The response should repeat word for word every line below from the one with "Viewport: 1024px width, 636px" to the one with "The image size is (1024, 740).", inclusive, and nothing else; leave pictures out.

* [DATA SHOWN]:
-- -- --

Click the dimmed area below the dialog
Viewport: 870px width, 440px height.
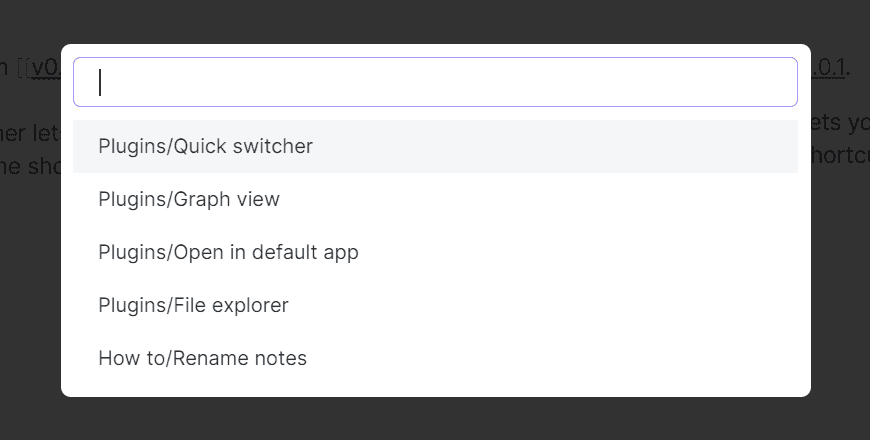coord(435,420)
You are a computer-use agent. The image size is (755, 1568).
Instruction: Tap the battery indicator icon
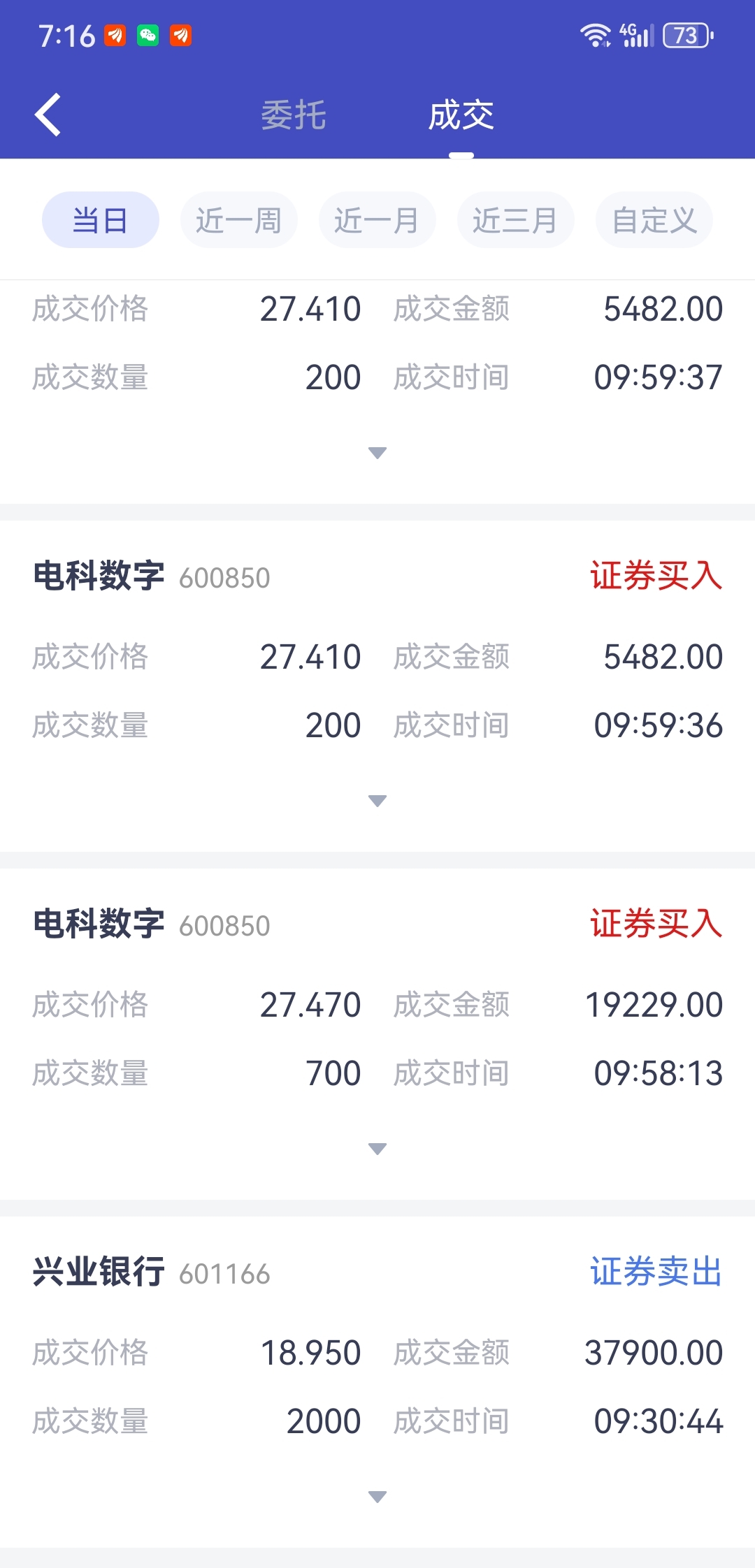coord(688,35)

-- -- --

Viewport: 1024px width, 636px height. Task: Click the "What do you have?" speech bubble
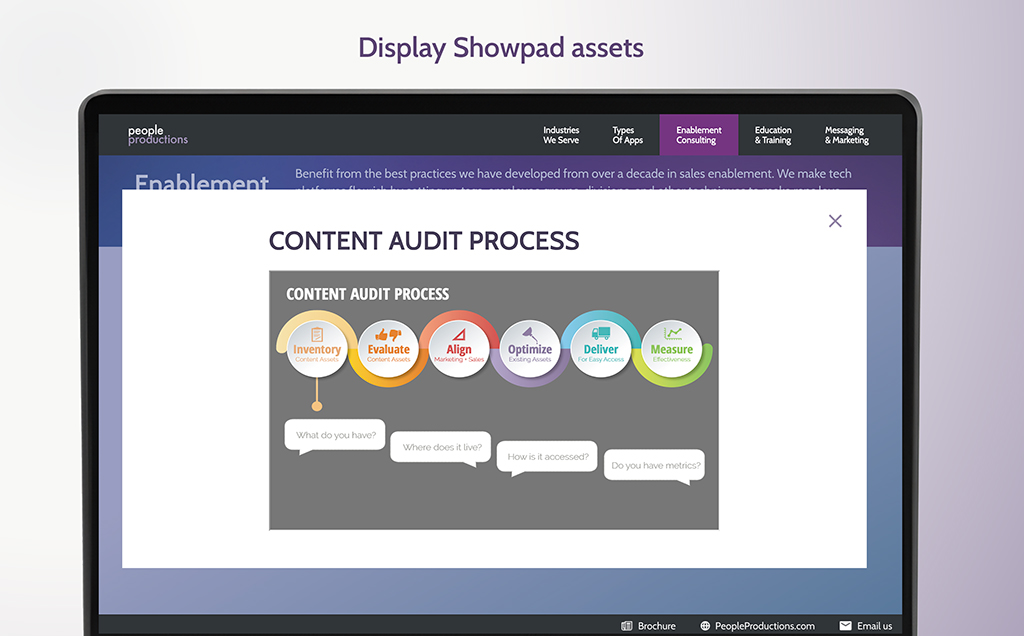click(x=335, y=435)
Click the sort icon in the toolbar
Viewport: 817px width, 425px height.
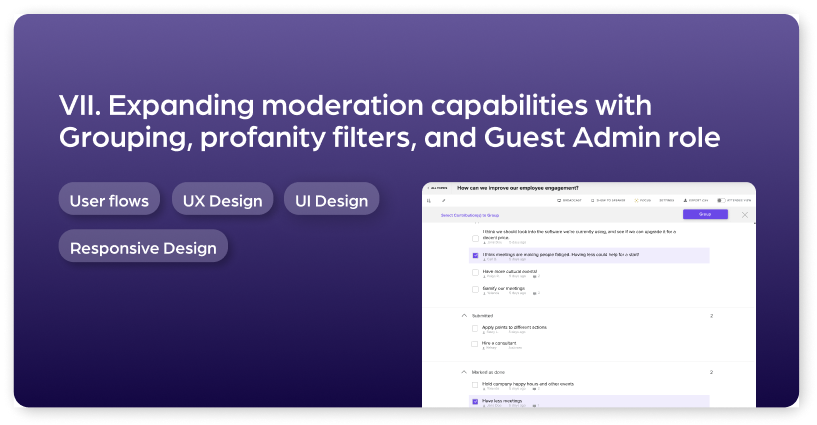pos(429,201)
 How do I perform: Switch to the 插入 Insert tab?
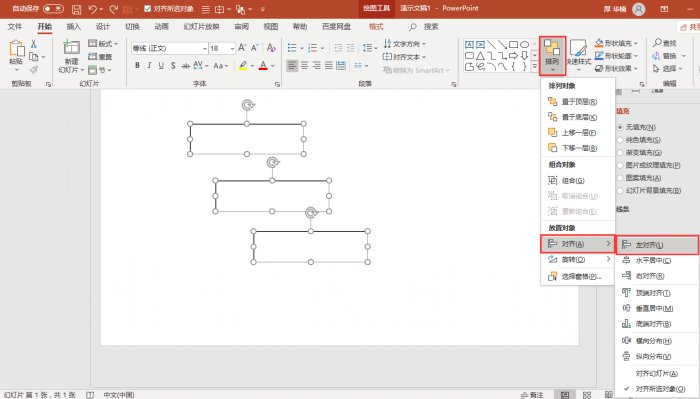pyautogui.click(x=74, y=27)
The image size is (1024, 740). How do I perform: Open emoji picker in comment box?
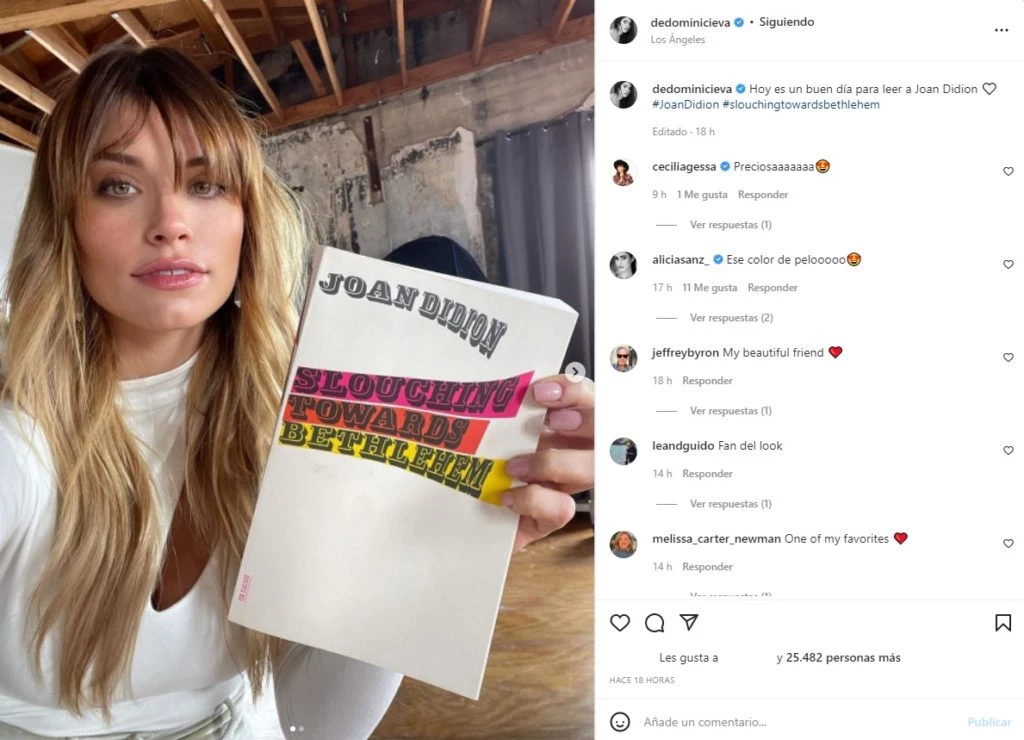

-- -- --

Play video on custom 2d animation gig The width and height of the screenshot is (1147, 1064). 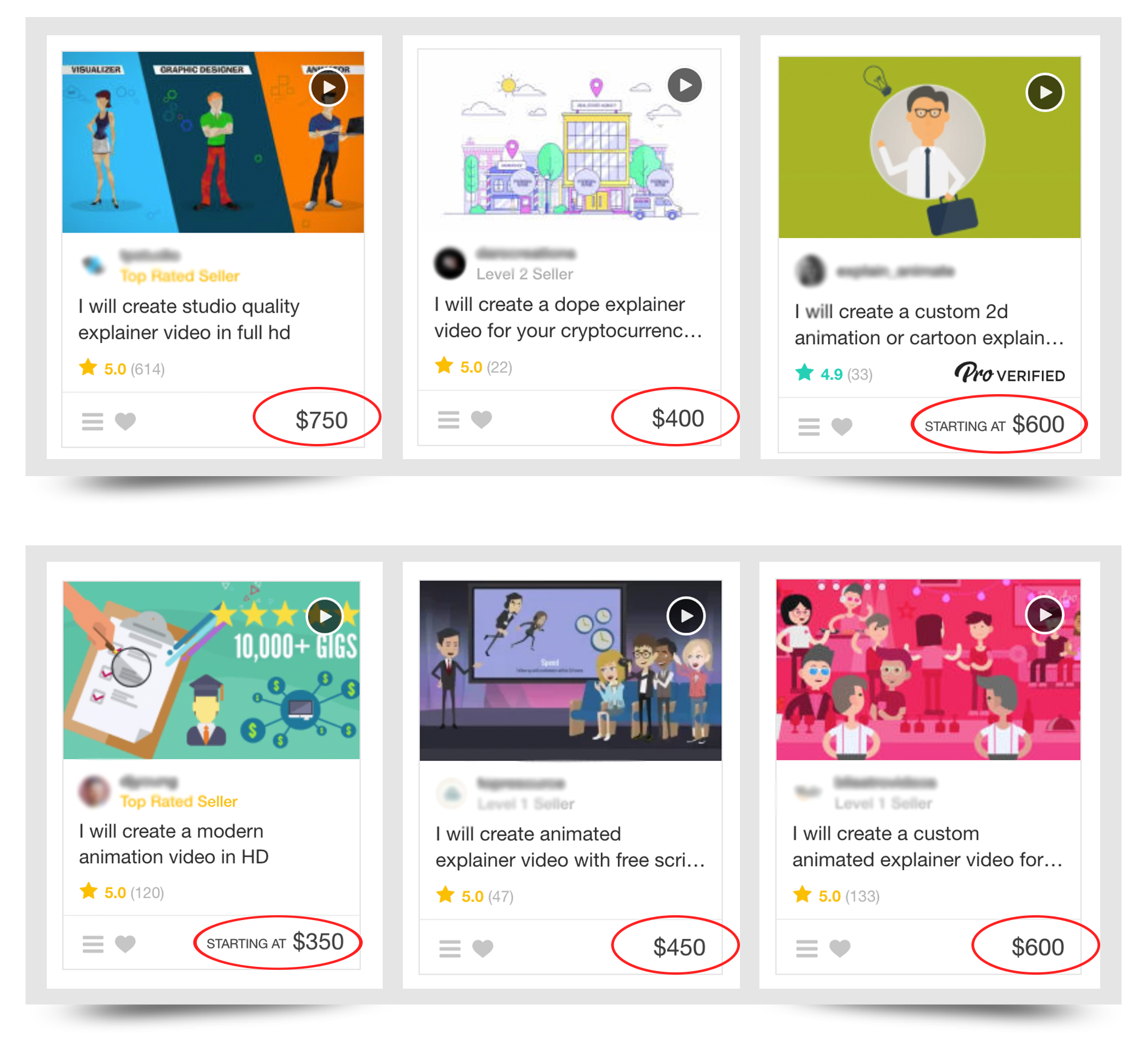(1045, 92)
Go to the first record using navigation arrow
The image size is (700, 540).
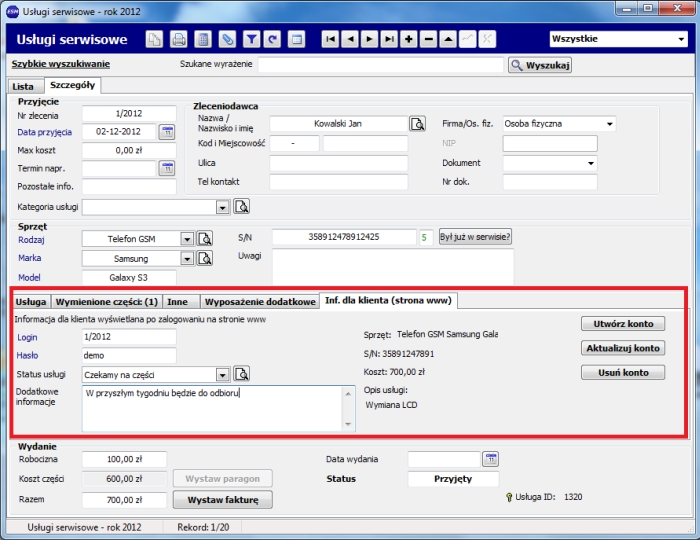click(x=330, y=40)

-- -- --

* [SOLUTION TO THIS TASK]:
Viewport: 1024px width, 636px height. Task: Click the "What do you have?" speech bubble
click(x=335, y=435)
Click the sort icon in the toolbar
Viewport: 817px width, 425px height.
pos(429,201)
 How do I perform: Switch to the 插入 Insert tab?
pyautogui.click(x=74, y=27)
The image size is (1024, 740). How do I perform: Open emoji picker in comment box?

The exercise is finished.